30-Aug-2004 -- We had only been back from a Kariba fishing trip a few days when our oldest daughter Clare phoned to invite us to join them on a camping trip to Mongwe, a marvellous fishing spot on the Zambezi River, about sixteen kilometres downstream from Chirundu. Having been given their marching orders from their farm, Clare and Hamish, together with our granddaughters, Camilla and Alice and our one year old grandson, Angus are making plans to emigrate along with many other displaced farmers.
As loving parents and grandparents, Julie and I had no option but to accept the invitation so as to spend as much time with them as we could before their departure for foreign shores and just "put up" with having to spend 4 days drifting down the Zambezi on Hamish's boat with a tiger fish trace on the end of our lines - What a pleasure and, what's more, just six kilometres due north of a Confluence on the Mongwe river!

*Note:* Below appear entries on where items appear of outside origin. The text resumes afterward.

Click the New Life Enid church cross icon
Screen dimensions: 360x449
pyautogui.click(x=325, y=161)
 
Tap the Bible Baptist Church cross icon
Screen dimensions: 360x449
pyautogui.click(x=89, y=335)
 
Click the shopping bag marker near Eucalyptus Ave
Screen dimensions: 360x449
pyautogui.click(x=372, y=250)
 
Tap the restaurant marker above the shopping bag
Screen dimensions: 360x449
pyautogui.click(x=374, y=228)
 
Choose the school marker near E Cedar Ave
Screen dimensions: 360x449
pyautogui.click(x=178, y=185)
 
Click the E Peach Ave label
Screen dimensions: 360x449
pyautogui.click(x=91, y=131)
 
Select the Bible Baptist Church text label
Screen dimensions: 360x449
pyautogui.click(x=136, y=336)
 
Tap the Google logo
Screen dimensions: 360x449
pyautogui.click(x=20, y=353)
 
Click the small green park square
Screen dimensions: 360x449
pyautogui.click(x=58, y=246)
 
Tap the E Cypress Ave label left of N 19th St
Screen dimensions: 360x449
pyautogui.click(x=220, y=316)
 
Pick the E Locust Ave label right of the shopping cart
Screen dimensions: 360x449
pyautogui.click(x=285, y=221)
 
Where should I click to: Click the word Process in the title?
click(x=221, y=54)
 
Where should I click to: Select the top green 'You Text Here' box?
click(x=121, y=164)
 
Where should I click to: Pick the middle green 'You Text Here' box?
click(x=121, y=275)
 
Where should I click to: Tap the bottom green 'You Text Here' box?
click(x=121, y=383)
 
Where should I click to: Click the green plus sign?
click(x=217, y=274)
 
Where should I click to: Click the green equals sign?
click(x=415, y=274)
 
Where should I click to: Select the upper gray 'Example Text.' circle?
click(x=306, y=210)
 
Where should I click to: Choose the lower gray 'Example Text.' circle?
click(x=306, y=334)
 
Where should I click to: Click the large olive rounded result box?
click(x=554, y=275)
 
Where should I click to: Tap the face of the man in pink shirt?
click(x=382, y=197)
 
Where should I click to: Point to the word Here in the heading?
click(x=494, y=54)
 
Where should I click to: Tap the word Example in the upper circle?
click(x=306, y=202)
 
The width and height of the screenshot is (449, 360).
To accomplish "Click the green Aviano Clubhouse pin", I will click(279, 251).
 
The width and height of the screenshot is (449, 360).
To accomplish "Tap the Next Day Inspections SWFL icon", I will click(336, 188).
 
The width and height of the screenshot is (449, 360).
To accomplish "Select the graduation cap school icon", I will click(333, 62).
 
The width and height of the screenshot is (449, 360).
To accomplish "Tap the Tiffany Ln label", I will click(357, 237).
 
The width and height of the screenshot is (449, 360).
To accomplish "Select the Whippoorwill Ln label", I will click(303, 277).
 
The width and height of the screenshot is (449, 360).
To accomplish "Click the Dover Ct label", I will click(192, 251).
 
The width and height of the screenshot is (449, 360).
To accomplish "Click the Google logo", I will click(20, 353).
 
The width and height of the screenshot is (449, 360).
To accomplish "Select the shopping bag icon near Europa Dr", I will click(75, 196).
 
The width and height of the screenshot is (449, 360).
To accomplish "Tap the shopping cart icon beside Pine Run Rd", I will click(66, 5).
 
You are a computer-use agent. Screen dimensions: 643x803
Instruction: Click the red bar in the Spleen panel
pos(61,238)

The camping party was completed by their friends, Derrick & Sue, who also brought their boat, our youngest daughter Debbie, and Alice's school friend Ralsy.
Mongwe is in the Urungwe Safari Area between Chirundu and the famed Mana Pools Game Reserve and is tucked up against the mighty Zambezi River, our border with Zambia. Being a hunting area, the National Parks Department strictly controls access and the leaving of ones vehicle to walk is prohibited for the normal visitor on the way to and from the fishing camps. For this reason, and also to seek permission and cooperation for our confluence visit, we approached the Ranger in charge, Petros, when we booked in at Marongora, the Park's headquarters for the area. He in turn gave us a note for Ranger Batsiro at Mongwe camp, requesting him to accompany us to the Confluence.

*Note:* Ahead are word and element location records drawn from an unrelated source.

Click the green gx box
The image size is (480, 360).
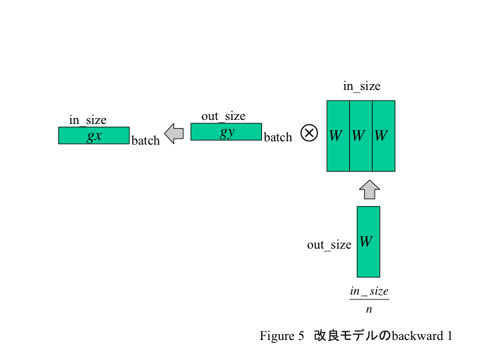click(x=94, y=136)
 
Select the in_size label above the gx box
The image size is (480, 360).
click(x=88, y=120)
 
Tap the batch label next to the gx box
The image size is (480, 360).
click(x=145, y=141)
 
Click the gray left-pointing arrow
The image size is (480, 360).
click(x=174, y=133)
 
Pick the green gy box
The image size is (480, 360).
click(x=226, y=132)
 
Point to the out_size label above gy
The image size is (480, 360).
click(x=223, y=116)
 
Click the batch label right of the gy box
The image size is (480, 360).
click(x=278, y=137)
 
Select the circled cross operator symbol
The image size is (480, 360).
click(x=309, y=133)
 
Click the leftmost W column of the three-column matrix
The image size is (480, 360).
click(x=338, y=136)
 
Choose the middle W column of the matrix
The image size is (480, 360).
click(x=361, y=136)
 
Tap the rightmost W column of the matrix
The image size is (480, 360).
click(x=383, y=136)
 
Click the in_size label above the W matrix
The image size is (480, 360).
click(x=361, y=86)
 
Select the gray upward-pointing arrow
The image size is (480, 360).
click(x=369, y=189)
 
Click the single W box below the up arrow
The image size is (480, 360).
click(x=369, y=241)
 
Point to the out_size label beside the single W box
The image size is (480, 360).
click(x=329, y=245)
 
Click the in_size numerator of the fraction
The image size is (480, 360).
click(x=369, y=291)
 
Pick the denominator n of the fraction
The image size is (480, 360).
click(x=369, y=309)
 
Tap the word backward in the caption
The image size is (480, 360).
click(x=417, y=336)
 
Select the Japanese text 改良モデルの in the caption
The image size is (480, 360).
click(x=352, y=336)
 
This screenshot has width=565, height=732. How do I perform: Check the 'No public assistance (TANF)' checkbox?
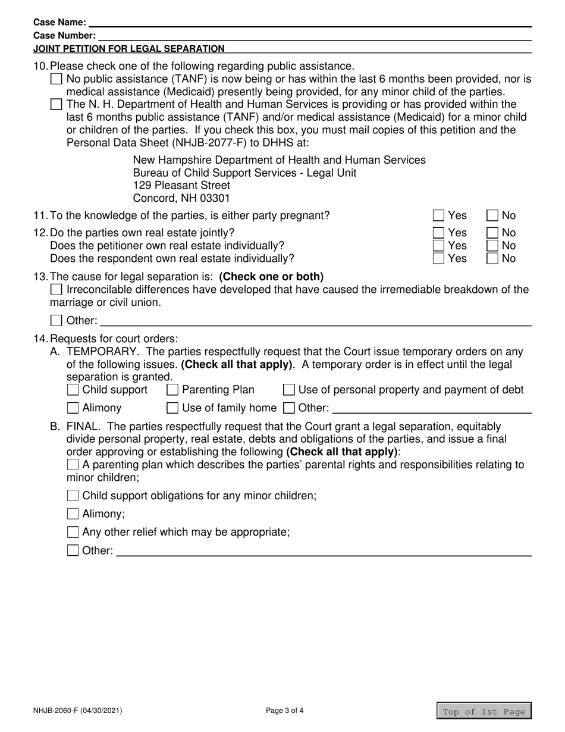pos(56,79)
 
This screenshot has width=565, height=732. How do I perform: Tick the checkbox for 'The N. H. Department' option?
pos(56,104)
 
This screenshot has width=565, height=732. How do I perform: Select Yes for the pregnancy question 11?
pos(439,215)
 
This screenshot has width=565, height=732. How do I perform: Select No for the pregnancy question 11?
pos(493,215)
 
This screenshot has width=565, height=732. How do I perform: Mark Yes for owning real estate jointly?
pos(439,233)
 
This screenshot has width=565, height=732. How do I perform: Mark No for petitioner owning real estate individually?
pos(493,245)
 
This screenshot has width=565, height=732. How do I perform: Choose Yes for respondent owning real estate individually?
pos(439,258)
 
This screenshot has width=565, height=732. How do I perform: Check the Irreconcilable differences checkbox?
pos(56,290)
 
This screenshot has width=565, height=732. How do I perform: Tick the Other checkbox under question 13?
pos(56,321)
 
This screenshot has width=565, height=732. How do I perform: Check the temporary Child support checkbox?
pos(73,390)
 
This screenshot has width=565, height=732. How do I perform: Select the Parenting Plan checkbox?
pos(172,390)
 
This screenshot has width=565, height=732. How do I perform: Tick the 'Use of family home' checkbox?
pos(172,408)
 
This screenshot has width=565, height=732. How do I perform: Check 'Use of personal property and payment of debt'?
pos(289,390)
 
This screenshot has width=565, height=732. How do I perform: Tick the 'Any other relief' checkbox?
pos(73,532)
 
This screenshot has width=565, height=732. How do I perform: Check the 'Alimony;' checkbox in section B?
pos(73,514)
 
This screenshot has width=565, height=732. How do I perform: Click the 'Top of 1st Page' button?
pos(484,711)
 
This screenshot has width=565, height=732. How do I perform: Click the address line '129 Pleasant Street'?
pos(181,185)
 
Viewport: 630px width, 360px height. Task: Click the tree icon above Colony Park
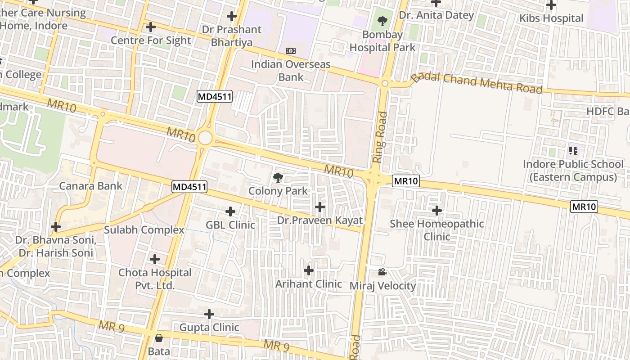click(x=278, y=178)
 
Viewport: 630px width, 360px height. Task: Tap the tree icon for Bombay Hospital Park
click(x=382, y=20)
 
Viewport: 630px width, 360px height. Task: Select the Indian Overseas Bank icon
click(x=291, y=51)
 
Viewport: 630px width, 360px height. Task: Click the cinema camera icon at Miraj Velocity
click(x=382, y=272)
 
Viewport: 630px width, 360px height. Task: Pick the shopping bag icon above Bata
click(x=158, y=338)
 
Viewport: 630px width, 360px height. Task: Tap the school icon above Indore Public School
click(x=573, y=150)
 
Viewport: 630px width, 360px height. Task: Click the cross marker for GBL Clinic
click(x=230, y=211)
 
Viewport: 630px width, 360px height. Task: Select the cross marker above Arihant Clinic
click(x=308, y=270)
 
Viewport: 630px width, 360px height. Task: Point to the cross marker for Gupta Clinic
click(x=209, y=314)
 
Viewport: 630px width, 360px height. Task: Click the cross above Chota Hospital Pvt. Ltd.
click(x=155, y=259)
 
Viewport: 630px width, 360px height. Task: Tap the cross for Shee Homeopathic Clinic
click(x=436, y=210)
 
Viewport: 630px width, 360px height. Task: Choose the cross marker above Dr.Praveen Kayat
click(x=320, y=207)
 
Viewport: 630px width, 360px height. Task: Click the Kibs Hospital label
click(x=551, y=18)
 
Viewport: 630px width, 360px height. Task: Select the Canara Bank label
click(x=90, y=186)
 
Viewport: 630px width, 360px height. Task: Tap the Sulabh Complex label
click(x=144, y=230)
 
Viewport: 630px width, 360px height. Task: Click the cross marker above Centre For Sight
click(x=151, y=27)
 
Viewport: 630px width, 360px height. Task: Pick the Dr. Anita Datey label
click(x=436, y=15)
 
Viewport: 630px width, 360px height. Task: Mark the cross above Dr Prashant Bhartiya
click(x=232, y=17)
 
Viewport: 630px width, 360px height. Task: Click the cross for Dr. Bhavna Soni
click(x=56, y=227)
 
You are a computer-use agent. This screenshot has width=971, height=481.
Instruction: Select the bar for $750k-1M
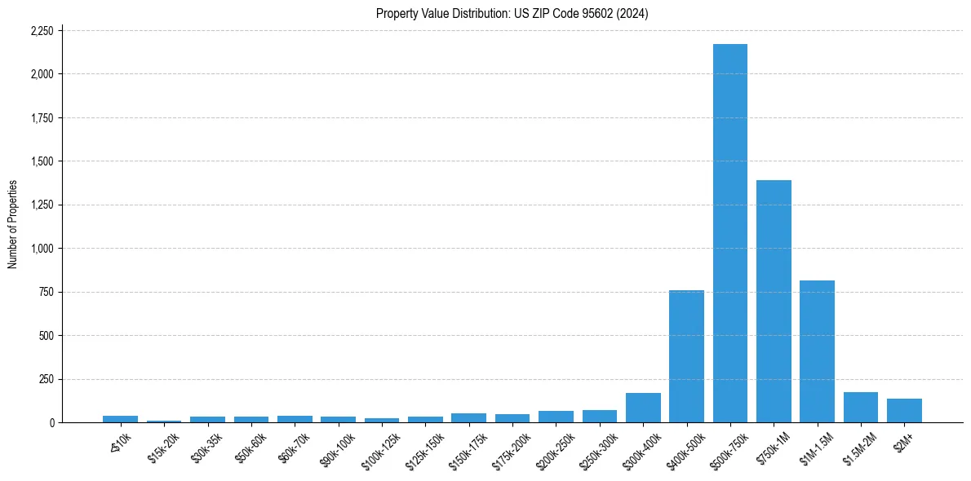coord(774,302)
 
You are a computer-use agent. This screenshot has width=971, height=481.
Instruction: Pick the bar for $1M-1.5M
coord(817,351)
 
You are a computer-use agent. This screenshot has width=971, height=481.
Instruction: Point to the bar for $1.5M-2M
coord(861,408)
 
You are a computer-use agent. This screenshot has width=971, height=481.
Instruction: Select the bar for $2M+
coord(904,411)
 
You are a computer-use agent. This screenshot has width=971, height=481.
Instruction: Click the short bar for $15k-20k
coord(164,421)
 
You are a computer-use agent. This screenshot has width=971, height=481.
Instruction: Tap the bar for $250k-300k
coord(600,416)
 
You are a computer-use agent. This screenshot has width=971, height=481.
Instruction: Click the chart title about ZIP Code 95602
coord(512,13)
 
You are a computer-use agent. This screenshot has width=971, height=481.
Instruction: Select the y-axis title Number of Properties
coord(13,224)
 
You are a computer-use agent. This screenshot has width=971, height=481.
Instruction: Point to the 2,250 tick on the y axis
coord(42,31)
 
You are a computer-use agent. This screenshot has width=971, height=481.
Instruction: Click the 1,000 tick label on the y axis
coord(42,249)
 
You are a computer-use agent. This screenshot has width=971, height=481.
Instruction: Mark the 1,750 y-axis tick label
coord(42,118)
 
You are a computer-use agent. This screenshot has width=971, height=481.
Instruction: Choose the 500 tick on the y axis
coord(47,336)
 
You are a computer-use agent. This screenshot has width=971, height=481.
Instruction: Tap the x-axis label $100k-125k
coord(382,447)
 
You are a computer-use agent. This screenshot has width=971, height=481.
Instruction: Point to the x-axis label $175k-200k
coord(512,447)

All was set. After arriving at lunchtime on Sunday, we made camp in the one-roomed thatched cabin we had leased from friends of Hamish, launched the boats, and had a super afternoon fishing and drifting down river with sundowners in hand. As was arranged on our arrival at Mongwe, Hamish, Batsiro and I set off on our confluence hunt at 07:00 the next morning.

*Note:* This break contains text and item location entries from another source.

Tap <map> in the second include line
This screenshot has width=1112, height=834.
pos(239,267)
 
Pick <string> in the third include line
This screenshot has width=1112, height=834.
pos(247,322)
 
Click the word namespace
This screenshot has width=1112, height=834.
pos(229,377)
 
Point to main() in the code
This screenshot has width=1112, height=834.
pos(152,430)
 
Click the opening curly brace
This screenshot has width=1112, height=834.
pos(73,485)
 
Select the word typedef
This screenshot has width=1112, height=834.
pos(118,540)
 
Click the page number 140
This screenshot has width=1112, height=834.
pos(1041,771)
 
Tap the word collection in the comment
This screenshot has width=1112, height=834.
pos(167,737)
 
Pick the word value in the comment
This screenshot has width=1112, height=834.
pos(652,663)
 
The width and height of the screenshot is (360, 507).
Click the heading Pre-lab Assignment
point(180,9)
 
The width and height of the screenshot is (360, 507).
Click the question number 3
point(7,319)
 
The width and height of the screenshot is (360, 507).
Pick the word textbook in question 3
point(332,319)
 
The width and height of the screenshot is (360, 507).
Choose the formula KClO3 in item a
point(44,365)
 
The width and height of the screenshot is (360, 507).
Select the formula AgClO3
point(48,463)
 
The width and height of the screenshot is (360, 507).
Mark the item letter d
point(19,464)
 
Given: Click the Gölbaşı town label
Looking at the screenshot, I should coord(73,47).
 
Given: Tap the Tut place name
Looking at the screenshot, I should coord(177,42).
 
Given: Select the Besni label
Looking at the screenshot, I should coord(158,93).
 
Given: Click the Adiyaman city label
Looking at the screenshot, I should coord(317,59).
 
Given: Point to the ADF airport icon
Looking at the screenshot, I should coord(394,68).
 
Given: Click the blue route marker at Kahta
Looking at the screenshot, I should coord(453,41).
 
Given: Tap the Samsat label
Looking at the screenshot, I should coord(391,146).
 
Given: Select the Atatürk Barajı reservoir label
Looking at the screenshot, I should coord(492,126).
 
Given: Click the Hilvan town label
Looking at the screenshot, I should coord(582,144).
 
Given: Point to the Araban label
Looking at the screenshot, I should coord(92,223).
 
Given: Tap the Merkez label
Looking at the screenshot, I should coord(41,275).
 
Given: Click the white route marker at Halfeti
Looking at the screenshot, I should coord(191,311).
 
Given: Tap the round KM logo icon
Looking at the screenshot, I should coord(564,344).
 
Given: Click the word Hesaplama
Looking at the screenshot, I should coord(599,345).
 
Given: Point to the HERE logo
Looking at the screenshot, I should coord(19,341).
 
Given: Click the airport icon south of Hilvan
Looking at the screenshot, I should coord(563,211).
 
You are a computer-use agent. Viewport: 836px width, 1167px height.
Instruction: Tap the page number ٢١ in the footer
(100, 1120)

It didn't take long for us to make our first and only mistake, we found that we had taken the wrong road after leaving Mongwe camp, which should have taken us to a track within three kilometres of the Confluence. We ended up doing a long loop and only arriving at the desired point an hour later. The track on the 1:50,000 map which would have taken us to within 500 metres of the Confluence was found to be impassable by motor vehicle and was probably an old elephant track picked up from the aerial photo by the map makers. We drove on another half a km, parked and set out on foot for the now two and a half km (as the crow flies) walk to the Confluence. I should mention here that Hamish is a learned Professional Hunter, having passed various exams and practical training, he is just waiting to complete his bag, final exam and proficiency test. With a PH in front and Ranger Batsiro behind, I felt quite safe traipsing through the three km (crows don't have to negotiate dry river beds, ridges and skirt around thick bush) of Mopani trees in their winter state of undress, Combretum in full leaf and, fortunately, not too much Jesse bush.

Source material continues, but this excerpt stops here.